Underreporting makes notario fraud difficult to fight
If you need to understand a problem in order to solve it, lawyers who fight immigration legal-services fraud are in trouble. Accurate data is impossible to get, they say, because it’s extremely underreported.
There are lots of reasons for that. Because immigration law is complex and slow-moving, it can take victims months or years to realize they were cheated. When they do, they are often too embarrassed to come forward. When there’s no way to fix the damage caused by false lawyers, immigrants may not see the point of complaining. Those who end up in deportation because of a scam might have bigger problems.
And for people without legal immigration status, there’s also fear of being deported if they come forward, which advocates say is well-founded.
Though many police departments won’t share immigration information with U.S. Immigration and Customs Enforcement, reporting provides no legal immunity to deportation. The Trump administration removed an informal protection when it canceled an Obama-era policy against deporting immigrants who are exercising their legal rights.
See also: Increased enforcement of immigration laws has raised the risk of scams
As a result, Washington, D.C.-based immigration nonprofit Ayuda says there could be as many as 100 victims for every one who steps forward. In one case prosecuted by the Federal Trade Commission in 2011, authorities recovered 2,785 case files—but only 99 consumer complaints. That’s a reporting rate of 3.55 percent.
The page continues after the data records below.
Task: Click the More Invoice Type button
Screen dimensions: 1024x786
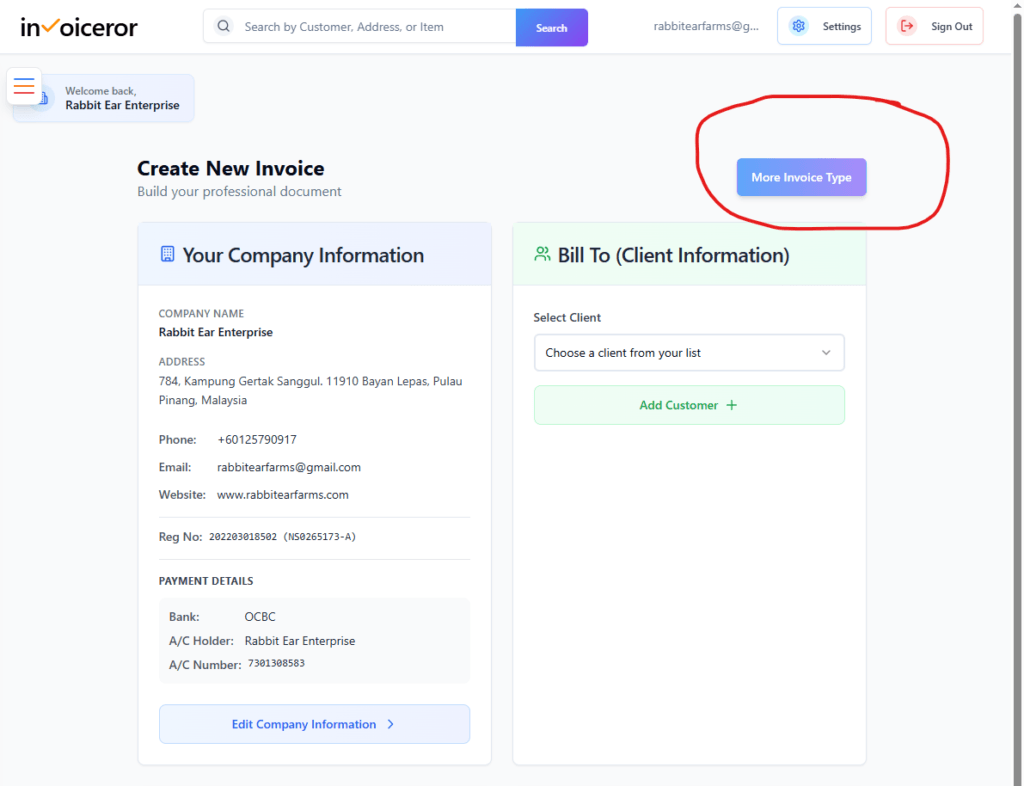Action: click(x=801, y=177)
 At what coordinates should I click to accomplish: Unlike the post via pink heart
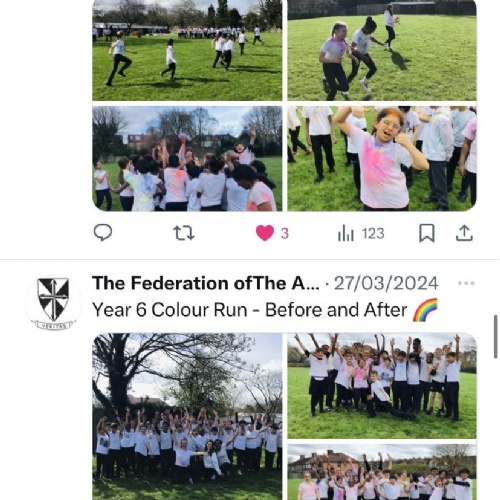point(265,233)
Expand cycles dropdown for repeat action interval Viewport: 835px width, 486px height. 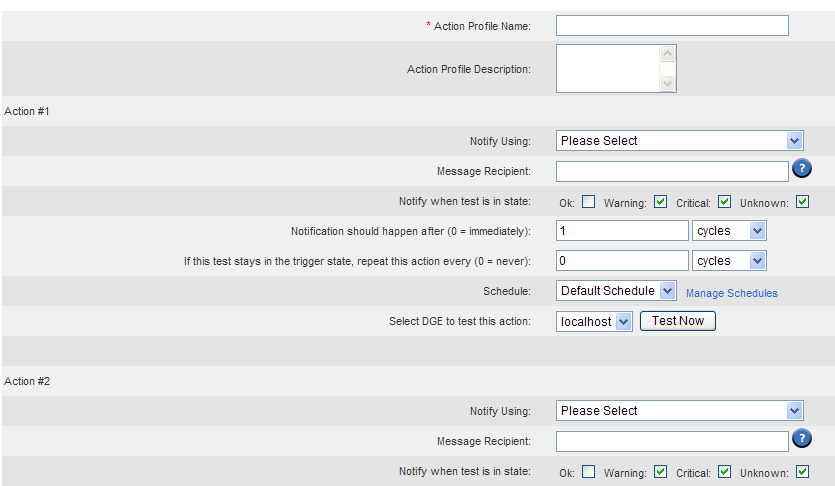coord(729,261)
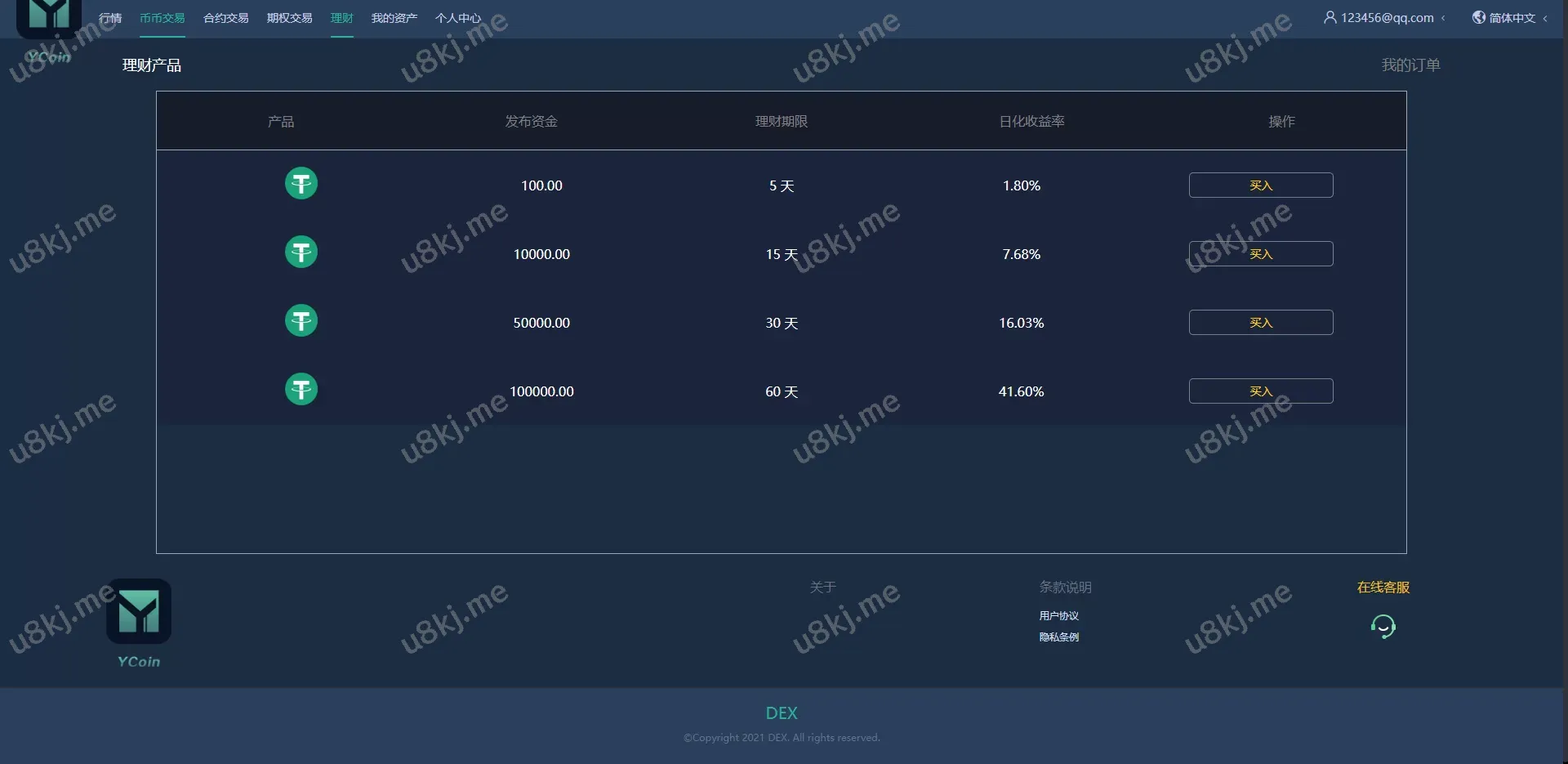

Tanisha Bowens-McCatty, associate director of the ABA’s Commission on Immigration, has been studying this problem, which she calls “the elephant in the room.”
In October, she led a panel on collecting fraud data at the ABA’s UPL School, a conference on fighting the unauthorized practice of law.
She says bar leaders there told her that immigration-related complaints have actually gone down—but nobody in the room thought it was because the problem has disappeared.
“You know, what’s the benefit for the victim?” she says. “In this current immigration climate, a big part of it is people are afraid to come forward.”
That’s why she’s working on finding a better way to collect that data. Nothing is ready yet, but she hopes to eventually develop better information or even a toolkit for immigrant advocates. That could help quantify the problem of immigration legal-services fraud and support her commission’s Fight Notario Fraud program’s mission of being a resource for advocates.
One potential solution: making victims of immigration legal-services fraud more comfortable coming forward.
Juan Manuel Pedroza, a PhD student in sociology at Stanford University, has studied what conditions might be helpful there.
After analyzing FTC complaints from different areas, he concluded that complaints tend to be higher where people have greater access to legal aid, as well as places where more Hispanic families receive food stamps. By contrast, he found that areas with more deportations and greater local support for Republican candidates had fewer complaints.
Most likely, he says, neither finding reflects actual rates of fraud. Rather, they likely show different levels of trust in government.
“What we do know is ‘Where is the tip of the iceberg feeling comfortable showing itself?’ ” he says.